INPUT FOR THIS TASK:
╭──

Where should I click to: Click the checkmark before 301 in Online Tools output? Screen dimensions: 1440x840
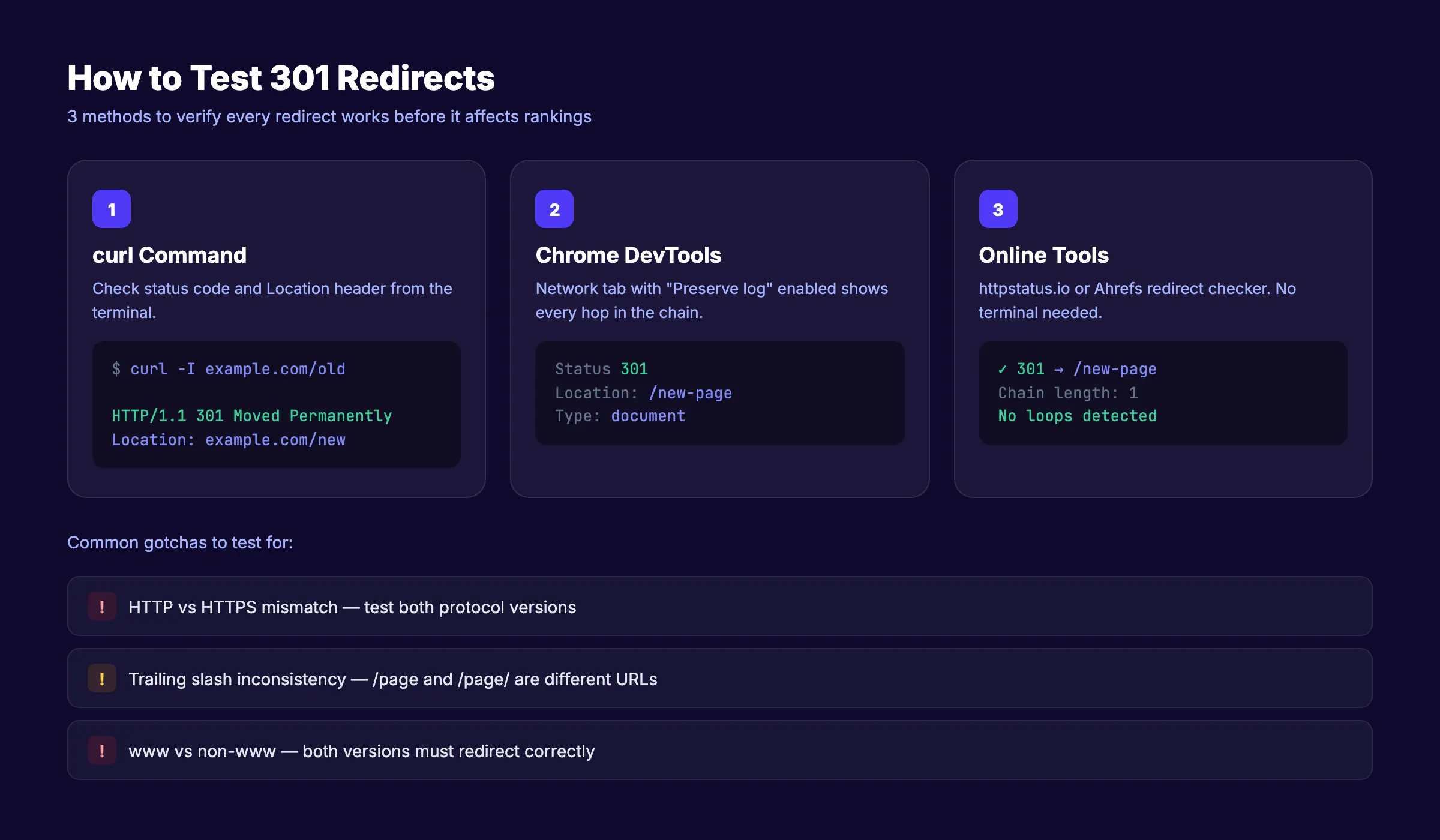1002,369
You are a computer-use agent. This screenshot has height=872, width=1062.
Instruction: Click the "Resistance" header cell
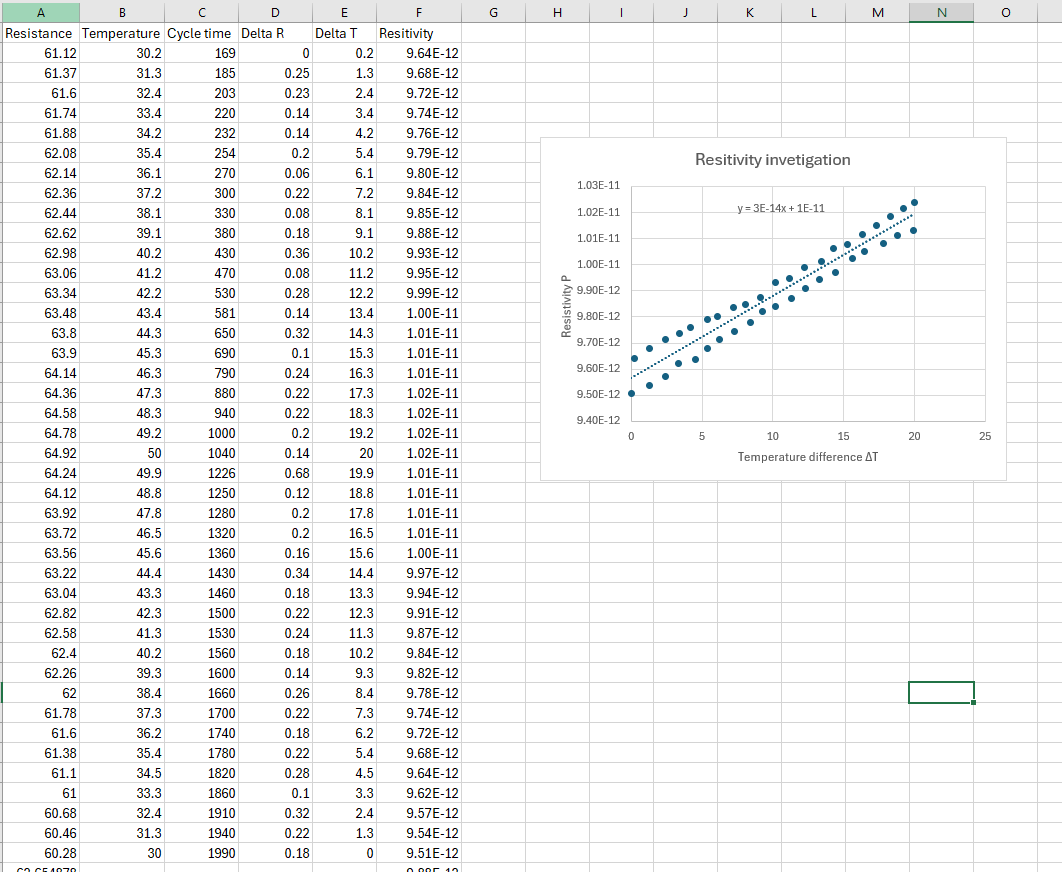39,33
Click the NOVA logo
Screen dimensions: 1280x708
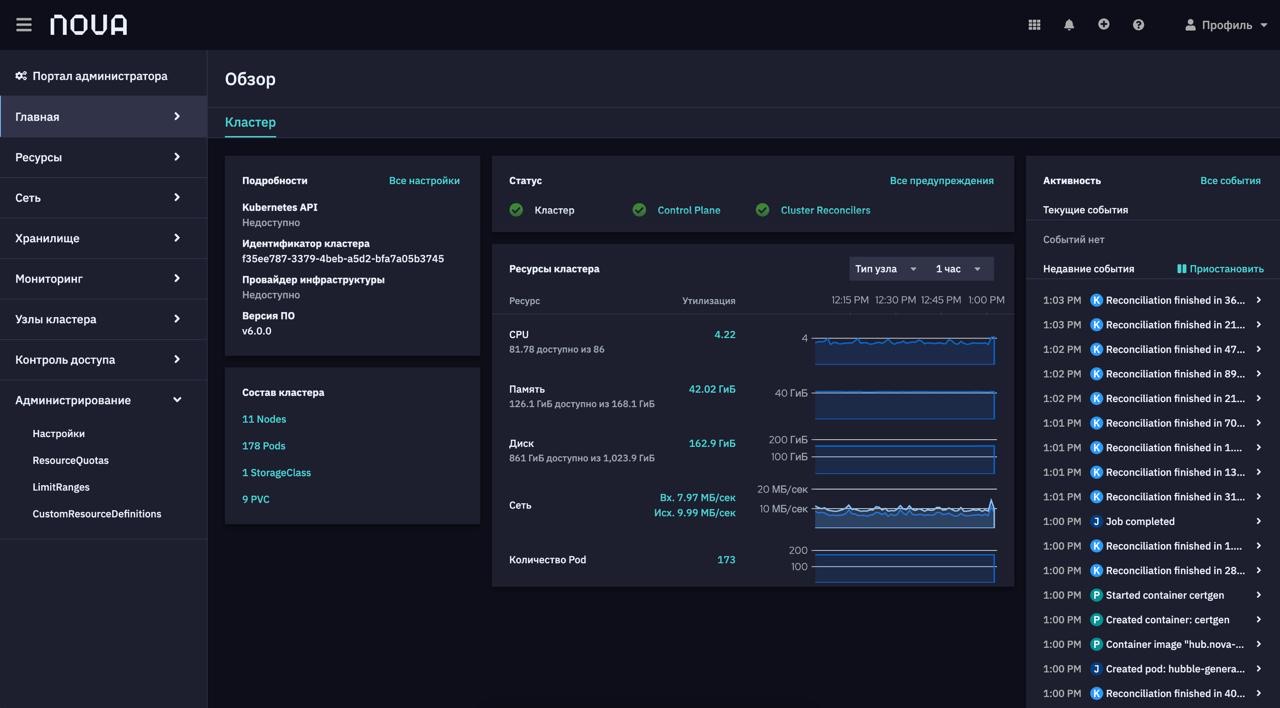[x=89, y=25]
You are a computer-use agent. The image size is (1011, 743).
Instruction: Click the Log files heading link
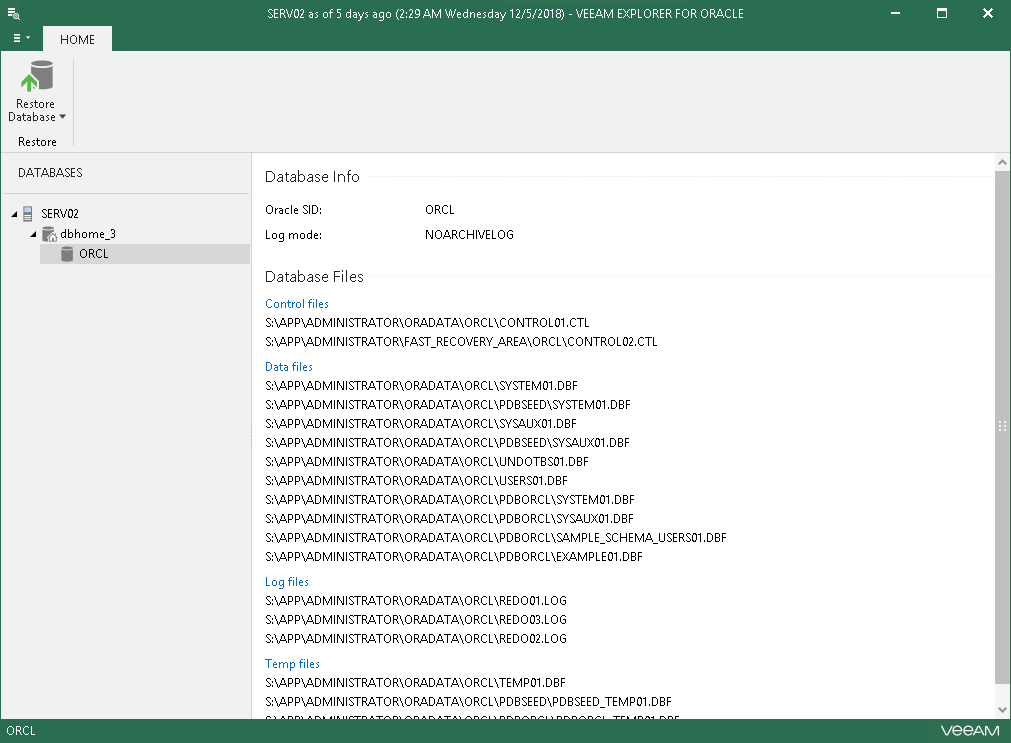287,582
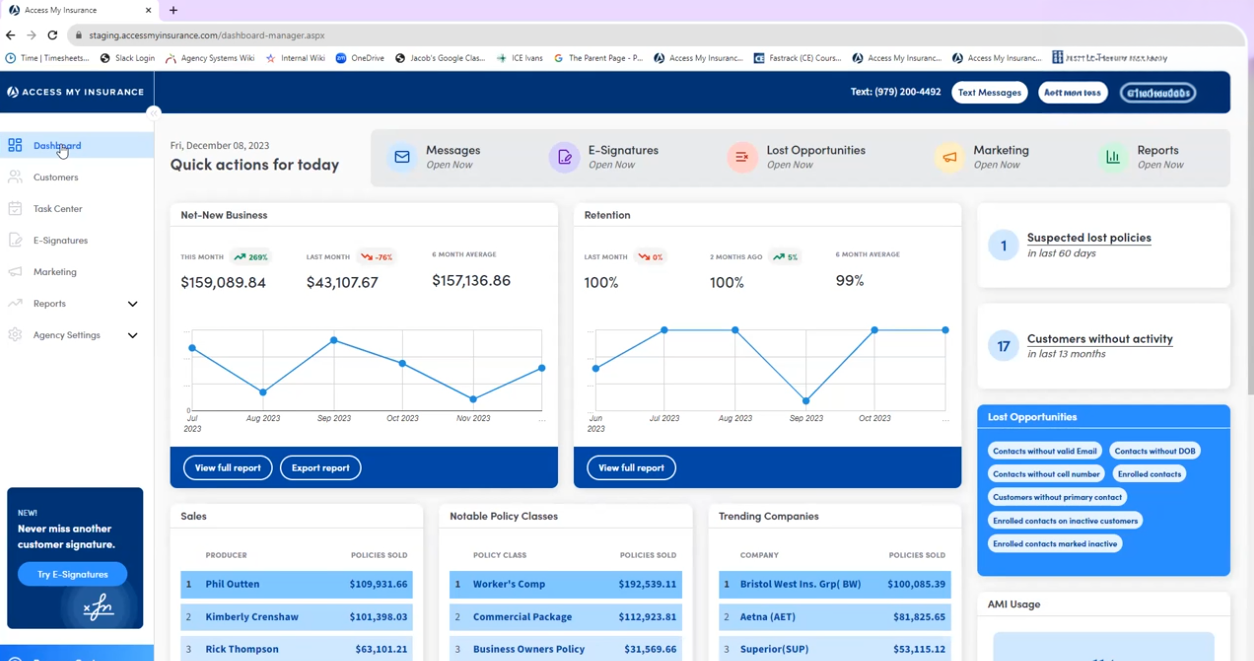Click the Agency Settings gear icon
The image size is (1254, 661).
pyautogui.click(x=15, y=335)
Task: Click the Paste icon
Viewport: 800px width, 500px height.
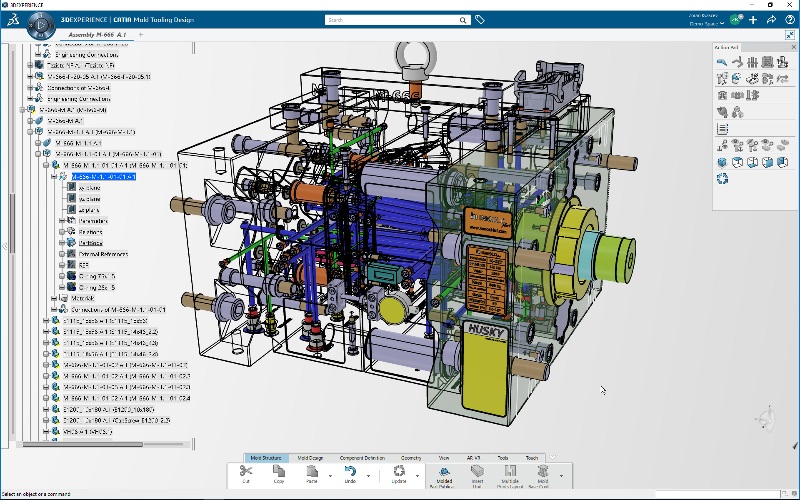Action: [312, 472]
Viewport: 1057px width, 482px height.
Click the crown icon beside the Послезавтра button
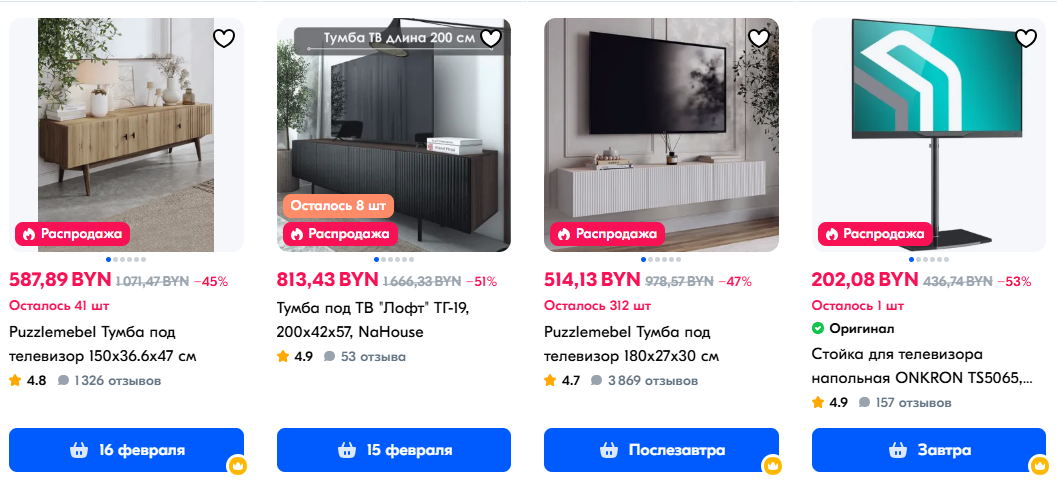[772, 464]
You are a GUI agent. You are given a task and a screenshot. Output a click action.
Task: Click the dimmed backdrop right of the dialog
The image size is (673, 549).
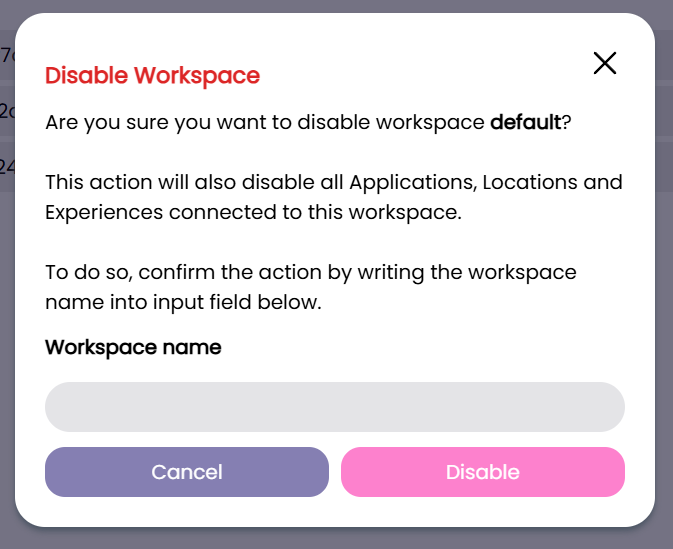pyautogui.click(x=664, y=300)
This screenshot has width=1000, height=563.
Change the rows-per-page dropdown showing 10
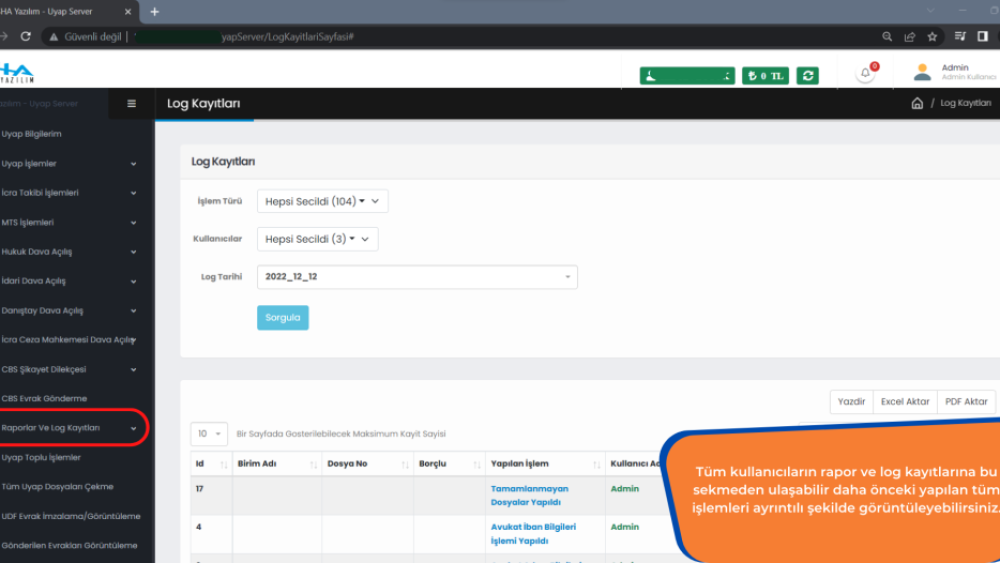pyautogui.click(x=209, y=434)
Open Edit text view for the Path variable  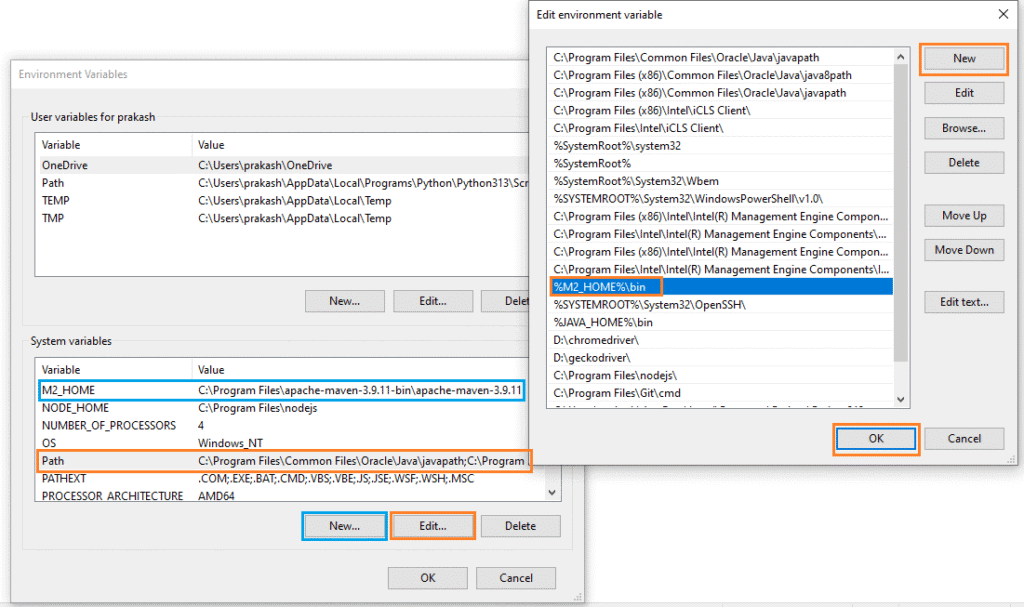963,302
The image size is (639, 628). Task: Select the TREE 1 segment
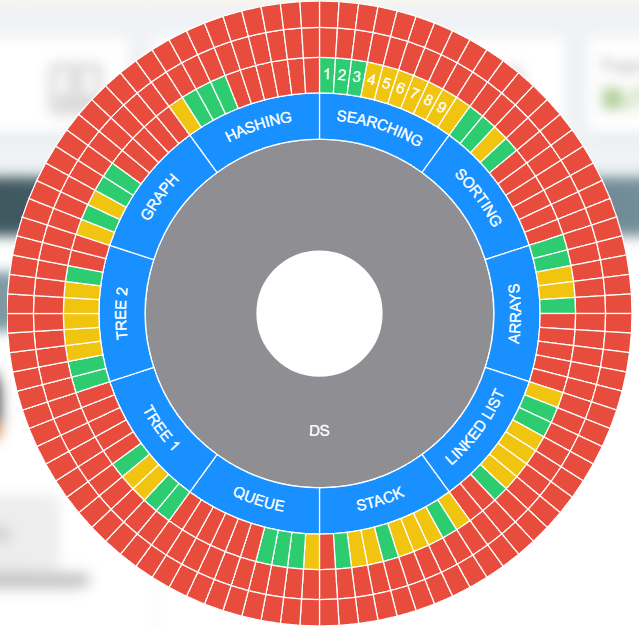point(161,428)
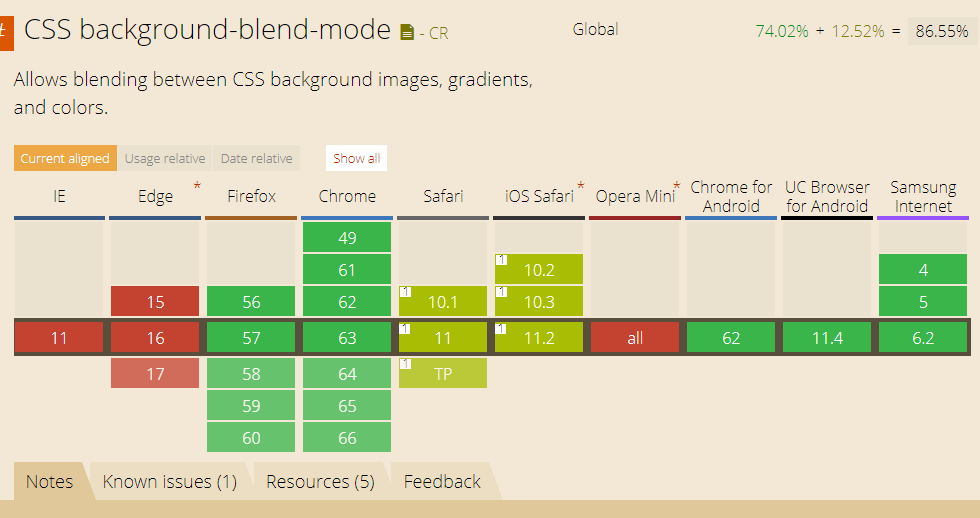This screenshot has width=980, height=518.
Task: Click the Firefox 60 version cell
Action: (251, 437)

╰──

YOUR TASK: Pick out every line in the entries above that contains the string "agent" and copy each of those lines.

SOLUTION TO THIS TASK:
You are a computer-use agent. This screenshot has height=872, width=1062.
You are a computer-use agent. The image size is (1011, 743).
You are a GUI agent. You are given a task and a screenshot. Output a click action.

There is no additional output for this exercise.